▸ ANFORDERUNGEN:
Filtere aus den folgenden Daten jede Zeile heraus, in der die Zeichenfolge „height“ vorkommt, und gib diese Zeilen unverändert wieder. Achte dabei auf Groß- und Kleinschreibung.

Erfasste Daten
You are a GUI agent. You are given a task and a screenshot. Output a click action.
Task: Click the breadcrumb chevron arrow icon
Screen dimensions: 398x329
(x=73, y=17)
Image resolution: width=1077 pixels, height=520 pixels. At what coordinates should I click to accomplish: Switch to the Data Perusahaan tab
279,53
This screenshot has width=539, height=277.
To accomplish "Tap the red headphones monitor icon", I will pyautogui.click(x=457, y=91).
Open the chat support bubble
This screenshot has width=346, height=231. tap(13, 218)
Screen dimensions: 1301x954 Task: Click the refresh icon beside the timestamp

▸ AUSGEARBEITETE LÖSUNG:
Image resolution: width=1077 pixels, height=520 pixels. At what coordinates should I click to accomplish: Switch to the Data Perusahaan tab
This screenshot has width=539, height=277.
This screenshot has width=346, height=231. tap(13, 218)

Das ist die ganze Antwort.